El gobierno de Argentina, liderado por Javier Milei, oficializó el 27 de noviembre la postulación del director del Organismo Internacional de Energía Atómica (OIEA), Rafael Grossi, a la Secretaría General de la ONU, un movimiento que complica la eventual candidatura de la ex presidenta Michelle Bachelet y que abre tensiones entre gobiernos de la región y actores internacionales.
La postulación de Grossi fue acompañada por un mensaje del canciller argentino Pablo Quirno, quien en X afirmó que “Rafael Grossi es reconocido internacionalmente por la extraordinaria tarea que viene desempeñando como director general del Organismo Internacional de la Energía Atómica (OIEA) desde hace ya seis años, lo que demuestra su gran capacidad de liderazgo ante graves situaciones que afectan la paz y la seguridad internacional”, según difundió la diplomacia trasandina.
La apertura formal del proceso de candidaturas fue comunicada junto a cartas firmadas por Annalena Baerbock, presidenta de la Asamblea General de la ONU, y Michael Imran Kanu, presidente del Consejo de Seguridad. En ese escrito se indicó que “con pesar porque ninguna mujer ha ocupado el cargo de Secretaria General, y convencidos de la necesidad de garantizar la igualdad de oportunidades entre mujeres y hombres para acceder a puestos de decisión de alto nivel, se alienta a los estados miembros a que consideren seriamente la nominación de mujeres como candidatas”.
Analistas y actores internacionales interpretan la movida argentina en el marco de la influencia de Estados Unidos en el proceso. En septiembre, el presidente Donald Trump dijo ante la Asamblea General: “La ONU tiene un tremendo, tremendo potencial”, y añadió que “pero no está ni cerca de estar a la altura de ese potencial (…) Son palabras vacías y palabras vacías que no resuelven guerras”, declaración que fue leída como un indicio de que Washington podría favorecer candidaturas afines a su agenda.
La candidatura de Grossi suma apoyos y críticas por su trayectoria. Richard Gowan, director del think tank Crisis Group en la ONU, comentó al medio The National que “ahora se habla de él (Rossi) como favorito”, frase que fue citada en análisis sobre el escenario previo al discurso presidencial estadounidense. Por su parte, en redes se registraron amenazas contra Grossi durante el conflicto con Irán; en ese contexto, un dirigente cercano al régimen iraní publicó que “una vez que termine la guerra, nos ocuparemos de Grossi”, mientras que el secretario de Estado de EE.UU., Marco Rubio, calificó de “inaceptables” dichas amenazas.

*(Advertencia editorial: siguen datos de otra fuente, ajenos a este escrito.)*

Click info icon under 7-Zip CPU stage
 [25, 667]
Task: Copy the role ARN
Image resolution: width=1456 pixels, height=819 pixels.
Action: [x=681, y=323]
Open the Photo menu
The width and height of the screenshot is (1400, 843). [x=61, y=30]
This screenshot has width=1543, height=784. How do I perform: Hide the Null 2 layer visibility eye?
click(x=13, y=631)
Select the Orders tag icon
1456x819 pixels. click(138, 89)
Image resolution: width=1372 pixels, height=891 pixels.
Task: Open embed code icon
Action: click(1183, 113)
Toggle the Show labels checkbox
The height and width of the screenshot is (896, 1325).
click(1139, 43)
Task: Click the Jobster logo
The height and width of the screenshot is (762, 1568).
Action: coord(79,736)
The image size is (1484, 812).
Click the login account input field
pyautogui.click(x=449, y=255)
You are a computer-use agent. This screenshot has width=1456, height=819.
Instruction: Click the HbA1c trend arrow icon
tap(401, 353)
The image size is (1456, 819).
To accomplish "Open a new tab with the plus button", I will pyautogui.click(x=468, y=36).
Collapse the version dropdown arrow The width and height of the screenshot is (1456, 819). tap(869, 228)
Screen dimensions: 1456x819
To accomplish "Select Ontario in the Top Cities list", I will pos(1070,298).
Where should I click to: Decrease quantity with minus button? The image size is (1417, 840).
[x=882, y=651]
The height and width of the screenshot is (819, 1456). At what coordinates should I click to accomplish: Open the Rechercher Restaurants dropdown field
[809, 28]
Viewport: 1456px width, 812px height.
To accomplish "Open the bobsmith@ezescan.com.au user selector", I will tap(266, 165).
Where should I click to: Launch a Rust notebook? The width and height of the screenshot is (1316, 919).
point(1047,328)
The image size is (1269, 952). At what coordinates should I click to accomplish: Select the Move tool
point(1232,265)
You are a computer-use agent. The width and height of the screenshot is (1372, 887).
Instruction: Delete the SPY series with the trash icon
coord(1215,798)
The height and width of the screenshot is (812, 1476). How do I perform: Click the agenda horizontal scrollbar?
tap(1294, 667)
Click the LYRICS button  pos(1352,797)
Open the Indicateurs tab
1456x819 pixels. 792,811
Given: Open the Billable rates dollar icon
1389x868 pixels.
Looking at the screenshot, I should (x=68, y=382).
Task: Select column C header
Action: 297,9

Quién es el candidato postuladO. Rafael Mariano Grossi, nacido en Buenos Aires en 1961, es diplomático de carrera y ejerce como director general del OIEA. En su trayectoria figura haber sido embajador en Austria y haber liderado misiones del organismo en zonas de conflicto, incluida la central nuclear de Zaporizhzhia. Su manejo de asuntos nucleares y su perfil técnico explican parte del respaldo recibido por algunos Estados.
La postulación de Grossi también tensiona el ámbito político interno chileno. Según el reporte, Chile tendría hasta el 15 de diciembre para oficializar la postulación de la ex mandataria Michelle Bachelet; en ese marco se indicó que “el Presidente Boric [podría] hacerlo un día después de la segunda vuelta, pasando por encima del presidente electo”, según fuentes citadas. El candidato de oposición José Antonio Kast, por su parte, señaló que “le gustaría haber sido consultado” sobre la eventual postulación chilena.
Además de Grossi y Bachelet, la región ha puesto otros nombres sobre la mesa: la economista costarricense y ex vicepresidenta Rebeca Grynspan figura entre las candidatas latinoamericanas mencionadas en el proceso.
Qué sigue. El proceso continúa con plazos internos en la ONU para la presentación formal de candidaturas y con el periodo de consultas en los Estados miembros, donde el poder de veto de los cinco miembros permanentes del Consejo de Seguridad (Estados Unidos, Reino Unido, Francia, Rusia y China) seguirá siendo determinante. Para Chile, la decisión de presentar oficialmente a Bachelet antes del 15 de diciembre seguirá siendo una señal política relevante en las próximas semanas y podría tener implicancias diplomáticas y electorales.